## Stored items
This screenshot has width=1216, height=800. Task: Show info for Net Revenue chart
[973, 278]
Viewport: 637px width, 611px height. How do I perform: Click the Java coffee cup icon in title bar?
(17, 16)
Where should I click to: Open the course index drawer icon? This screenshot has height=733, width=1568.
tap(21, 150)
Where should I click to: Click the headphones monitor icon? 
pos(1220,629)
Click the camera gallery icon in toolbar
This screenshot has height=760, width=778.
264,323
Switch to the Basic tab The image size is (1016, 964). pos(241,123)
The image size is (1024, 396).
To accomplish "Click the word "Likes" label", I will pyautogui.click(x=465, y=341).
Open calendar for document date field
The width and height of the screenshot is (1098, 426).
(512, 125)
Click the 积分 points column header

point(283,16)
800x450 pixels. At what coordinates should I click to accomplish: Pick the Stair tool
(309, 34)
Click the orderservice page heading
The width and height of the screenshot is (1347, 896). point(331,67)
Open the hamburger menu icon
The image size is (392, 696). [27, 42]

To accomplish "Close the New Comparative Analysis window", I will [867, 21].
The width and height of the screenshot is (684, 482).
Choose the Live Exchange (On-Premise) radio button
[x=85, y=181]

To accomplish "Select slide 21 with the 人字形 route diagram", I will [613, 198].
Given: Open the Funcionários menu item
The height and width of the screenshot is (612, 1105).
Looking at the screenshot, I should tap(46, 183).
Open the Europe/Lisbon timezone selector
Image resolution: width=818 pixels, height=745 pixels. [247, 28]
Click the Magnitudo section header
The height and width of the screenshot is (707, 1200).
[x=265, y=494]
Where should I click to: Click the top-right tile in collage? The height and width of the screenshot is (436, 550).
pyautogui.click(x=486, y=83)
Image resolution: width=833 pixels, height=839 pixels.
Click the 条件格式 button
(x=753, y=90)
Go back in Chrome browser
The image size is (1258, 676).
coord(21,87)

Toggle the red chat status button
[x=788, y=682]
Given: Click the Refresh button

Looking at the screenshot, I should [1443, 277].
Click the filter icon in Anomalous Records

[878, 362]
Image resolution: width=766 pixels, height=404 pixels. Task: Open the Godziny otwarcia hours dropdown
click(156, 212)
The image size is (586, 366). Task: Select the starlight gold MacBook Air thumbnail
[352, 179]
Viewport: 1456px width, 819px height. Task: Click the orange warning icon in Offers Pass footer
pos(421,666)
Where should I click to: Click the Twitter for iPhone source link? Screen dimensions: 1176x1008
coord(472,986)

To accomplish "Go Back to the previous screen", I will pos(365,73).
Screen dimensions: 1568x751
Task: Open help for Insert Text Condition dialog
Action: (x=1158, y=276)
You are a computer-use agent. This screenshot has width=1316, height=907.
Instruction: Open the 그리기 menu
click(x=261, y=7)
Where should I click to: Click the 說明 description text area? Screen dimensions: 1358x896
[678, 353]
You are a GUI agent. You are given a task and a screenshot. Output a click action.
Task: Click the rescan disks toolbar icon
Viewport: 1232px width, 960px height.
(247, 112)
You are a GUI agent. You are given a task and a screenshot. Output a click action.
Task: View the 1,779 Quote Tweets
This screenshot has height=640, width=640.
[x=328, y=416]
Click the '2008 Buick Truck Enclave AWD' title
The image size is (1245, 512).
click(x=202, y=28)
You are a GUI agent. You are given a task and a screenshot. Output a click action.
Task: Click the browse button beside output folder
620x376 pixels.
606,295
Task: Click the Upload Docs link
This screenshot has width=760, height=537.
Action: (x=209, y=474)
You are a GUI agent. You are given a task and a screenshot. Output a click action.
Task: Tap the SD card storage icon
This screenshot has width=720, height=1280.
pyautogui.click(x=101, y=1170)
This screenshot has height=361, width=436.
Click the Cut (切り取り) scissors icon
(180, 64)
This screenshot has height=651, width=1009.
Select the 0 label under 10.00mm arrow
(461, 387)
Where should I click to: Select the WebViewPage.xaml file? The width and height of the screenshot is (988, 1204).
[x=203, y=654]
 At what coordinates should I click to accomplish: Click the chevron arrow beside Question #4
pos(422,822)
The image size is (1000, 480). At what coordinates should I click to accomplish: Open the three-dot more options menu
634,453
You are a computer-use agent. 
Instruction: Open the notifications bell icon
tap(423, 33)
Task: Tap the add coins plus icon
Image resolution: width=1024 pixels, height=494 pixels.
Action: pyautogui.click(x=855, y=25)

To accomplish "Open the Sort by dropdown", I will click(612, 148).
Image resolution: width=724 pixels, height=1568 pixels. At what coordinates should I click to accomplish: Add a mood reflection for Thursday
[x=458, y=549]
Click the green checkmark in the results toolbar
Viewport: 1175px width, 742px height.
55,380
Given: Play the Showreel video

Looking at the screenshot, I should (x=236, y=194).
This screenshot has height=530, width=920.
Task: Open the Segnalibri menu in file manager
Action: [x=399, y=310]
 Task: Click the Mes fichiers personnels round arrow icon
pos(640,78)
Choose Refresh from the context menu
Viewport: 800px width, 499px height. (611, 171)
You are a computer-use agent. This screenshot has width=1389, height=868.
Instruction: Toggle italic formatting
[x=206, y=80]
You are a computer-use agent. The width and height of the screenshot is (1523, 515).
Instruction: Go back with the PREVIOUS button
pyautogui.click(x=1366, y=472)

## INSTRUCTIONS TO FOLLOW
Retype, exactly as written, each line from the one that has "At what coordinates should I click to accomplish: Click" to the bottom of the entries above, and include both of those lines.

## OUTPUT
 At what coordinates should I click to accomplish: Click the chevron arrow beside Question #4
pos(422,822)
The image size is (1000, 480). At what coordinates should I click to accomplish: Open the three-dot more options menu
634,453
You are a computer-use agent. 
Instruction: Open the notifications bell icon
tap(423, 33)
Task: Tap the add coins plus icon
Image resolution: width=1024 pixels, height=494 pixels.
Action: pyautogui.click(x=855, y=25)

To accomplish "Open the Sort by dropdown", I will click(612, 148).
Image resolution: width=724 pixels, height=1568 pixels. At what coordinates should I click to accomplish: Add a mood reflection for Thursday
[x=458, y=549]
Click the green checkmark in the results toolbar
Viewport: 1175px width, 742px height.
55,380
Given: Play the Showreel video

Looking at the screenshot, I should (x=236, y=194).
This screenshot has height=530, width=920.
Task: Open the Segnalibri menu in file manager
Action: [x=399, y=310]
 Task: Click the Mes fichiers personnels round arrow icon
pos(640,78)
Choose Refresh from the context menu
Viewport: 800px width, 499px height. (611, 171)
You are a computer-use agent. This screenshot has width=1389, height=868.
Instruction: Toggle italic formatting
[x=206, y=80]
You are a computer-use agent. The width and height of the screenshot is (1523, 515).
Instruction: Go back with the PREVIOUS button
pyautogui.click(x=1366, y=472)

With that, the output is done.